> _Exercise input_:
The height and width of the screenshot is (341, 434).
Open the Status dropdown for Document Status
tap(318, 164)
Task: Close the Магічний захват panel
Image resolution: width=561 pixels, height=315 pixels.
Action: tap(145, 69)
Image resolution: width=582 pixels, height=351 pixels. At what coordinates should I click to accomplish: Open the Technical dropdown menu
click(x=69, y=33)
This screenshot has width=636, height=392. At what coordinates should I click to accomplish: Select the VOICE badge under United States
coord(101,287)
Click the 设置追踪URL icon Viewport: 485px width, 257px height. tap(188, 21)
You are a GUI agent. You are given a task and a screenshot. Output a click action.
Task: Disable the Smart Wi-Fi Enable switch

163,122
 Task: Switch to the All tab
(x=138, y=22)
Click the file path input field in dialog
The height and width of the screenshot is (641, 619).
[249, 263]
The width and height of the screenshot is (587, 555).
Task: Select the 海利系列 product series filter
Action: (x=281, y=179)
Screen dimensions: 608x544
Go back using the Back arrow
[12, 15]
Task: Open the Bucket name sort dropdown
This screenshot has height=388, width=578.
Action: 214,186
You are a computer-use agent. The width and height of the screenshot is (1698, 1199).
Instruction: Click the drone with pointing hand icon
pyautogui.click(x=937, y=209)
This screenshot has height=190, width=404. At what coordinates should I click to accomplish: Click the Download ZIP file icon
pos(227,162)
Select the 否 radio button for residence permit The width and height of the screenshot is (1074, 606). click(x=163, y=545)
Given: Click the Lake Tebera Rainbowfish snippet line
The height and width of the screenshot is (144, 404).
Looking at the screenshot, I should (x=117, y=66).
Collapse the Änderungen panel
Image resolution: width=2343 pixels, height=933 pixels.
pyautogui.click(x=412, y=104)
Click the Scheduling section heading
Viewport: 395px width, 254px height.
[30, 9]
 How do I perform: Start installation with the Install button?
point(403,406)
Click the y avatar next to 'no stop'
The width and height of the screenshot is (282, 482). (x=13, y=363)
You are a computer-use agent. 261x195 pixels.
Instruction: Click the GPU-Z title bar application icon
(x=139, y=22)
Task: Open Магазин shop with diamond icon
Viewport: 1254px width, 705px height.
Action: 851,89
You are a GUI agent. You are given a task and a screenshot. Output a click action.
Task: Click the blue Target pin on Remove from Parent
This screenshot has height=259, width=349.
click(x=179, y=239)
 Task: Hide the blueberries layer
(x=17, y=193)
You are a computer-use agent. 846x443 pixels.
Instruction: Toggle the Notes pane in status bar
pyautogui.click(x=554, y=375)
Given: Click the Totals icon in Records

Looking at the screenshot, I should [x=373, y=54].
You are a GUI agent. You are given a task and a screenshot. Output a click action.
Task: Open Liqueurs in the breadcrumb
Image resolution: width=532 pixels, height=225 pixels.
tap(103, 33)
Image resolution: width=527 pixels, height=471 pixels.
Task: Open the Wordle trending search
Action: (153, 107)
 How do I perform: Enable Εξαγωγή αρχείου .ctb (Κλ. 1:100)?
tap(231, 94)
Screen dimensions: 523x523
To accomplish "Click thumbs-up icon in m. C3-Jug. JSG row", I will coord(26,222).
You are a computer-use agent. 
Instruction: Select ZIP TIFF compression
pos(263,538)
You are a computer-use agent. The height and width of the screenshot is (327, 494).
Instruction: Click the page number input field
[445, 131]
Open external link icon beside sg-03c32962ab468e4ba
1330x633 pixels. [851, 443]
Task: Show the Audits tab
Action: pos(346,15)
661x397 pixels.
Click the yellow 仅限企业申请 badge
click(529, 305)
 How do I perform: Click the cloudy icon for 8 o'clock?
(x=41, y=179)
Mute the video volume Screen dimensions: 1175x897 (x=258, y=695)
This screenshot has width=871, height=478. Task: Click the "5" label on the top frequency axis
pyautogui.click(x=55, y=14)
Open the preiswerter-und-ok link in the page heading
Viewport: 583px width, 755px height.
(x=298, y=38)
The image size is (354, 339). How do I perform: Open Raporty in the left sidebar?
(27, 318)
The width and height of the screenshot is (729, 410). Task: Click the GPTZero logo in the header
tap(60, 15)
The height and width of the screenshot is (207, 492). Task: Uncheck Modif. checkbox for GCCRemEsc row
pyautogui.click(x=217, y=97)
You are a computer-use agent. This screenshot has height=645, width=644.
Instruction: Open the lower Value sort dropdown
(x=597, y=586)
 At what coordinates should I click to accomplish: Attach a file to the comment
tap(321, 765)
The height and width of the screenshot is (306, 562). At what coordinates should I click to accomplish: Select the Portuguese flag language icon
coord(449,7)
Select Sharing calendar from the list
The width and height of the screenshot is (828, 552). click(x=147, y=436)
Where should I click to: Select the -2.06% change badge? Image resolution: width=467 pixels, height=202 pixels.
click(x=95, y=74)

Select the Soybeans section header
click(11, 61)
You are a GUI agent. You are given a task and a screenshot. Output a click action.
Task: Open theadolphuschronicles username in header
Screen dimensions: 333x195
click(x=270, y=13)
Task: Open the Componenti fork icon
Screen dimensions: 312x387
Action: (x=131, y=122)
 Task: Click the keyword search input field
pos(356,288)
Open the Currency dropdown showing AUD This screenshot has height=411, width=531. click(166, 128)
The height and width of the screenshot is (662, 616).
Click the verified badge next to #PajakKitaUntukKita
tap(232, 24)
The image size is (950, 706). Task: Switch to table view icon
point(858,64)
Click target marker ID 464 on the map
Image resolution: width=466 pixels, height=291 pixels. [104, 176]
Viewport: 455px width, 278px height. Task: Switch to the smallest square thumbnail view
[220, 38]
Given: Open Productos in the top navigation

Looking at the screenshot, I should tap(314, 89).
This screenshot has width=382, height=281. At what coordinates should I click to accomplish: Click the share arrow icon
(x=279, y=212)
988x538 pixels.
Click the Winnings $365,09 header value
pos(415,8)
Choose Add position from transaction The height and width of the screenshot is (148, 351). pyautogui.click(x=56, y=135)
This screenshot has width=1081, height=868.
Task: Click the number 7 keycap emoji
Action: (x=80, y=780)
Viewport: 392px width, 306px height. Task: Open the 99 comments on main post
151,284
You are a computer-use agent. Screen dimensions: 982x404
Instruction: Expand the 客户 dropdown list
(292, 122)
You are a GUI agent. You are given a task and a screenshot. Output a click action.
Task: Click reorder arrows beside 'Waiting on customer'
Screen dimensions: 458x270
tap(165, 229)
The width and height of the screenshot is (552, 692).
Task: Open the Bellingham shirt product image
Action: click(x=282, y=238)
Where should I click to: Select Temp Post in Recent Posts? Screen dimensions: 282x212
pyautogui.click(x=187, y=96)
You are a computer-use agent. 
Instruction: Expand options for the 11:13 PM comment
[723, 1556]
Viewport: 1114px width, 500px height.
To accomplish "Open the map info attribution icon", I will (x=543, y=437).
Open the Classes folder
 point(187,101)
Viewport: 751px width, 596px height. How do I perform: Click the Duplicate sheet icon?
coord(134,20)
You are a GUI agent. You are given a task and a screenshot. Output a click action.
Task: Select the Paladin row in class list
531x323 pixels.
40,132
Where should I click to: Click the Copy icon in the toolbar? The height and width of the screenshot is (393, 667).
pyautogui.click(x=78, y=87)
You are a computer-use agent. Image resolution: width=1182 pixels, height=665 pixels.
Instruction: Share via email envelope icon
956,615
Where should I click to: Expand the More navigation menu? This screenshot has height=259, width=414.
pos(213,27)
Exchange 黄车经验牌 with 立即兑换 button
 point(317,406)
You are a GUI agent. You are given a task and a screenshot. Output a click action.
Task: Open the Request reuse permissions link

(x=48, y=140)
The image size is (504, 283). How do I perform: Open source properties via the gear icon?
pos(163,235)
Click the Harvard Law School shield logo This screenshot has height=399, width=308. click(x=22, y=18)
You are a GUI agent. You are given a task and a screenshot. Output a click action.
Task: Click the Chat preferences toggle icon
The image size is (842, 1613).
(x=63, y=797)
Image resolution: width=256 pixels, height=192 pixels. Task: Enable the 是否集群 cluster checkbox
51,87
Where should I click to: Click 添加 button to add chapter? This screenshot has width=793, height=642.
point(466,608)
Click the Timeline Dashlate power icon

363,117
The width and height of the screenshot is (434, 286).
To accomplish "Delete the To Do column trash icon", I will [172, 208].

> _Aim of the exercise_: Above are the records; print exactly the lines from the line with "Instruction: Click the GPU-Z" to the line with "You are a computer-use agent. 846x443 pixels.", including both, and nothing else.

> _Written answer_:
Instruction: Click the GPU-Z title bar application icon
(x=139, y=22)
Task: Open Магазин shop with diamond icon
Viewport: 1254px width, 705px height.
Action: 851,89
You are a GUI agent. You are given a task and a screenshot. Output a click action.
Task: Click the blue Target pin on Remove from Parent
This screenshot has height=259, width=349.
click(x=179, y=239)
 Task: Hide the blueberries layer
(x=17, y=193)
You are a computer-use agent. 846x443 pixels.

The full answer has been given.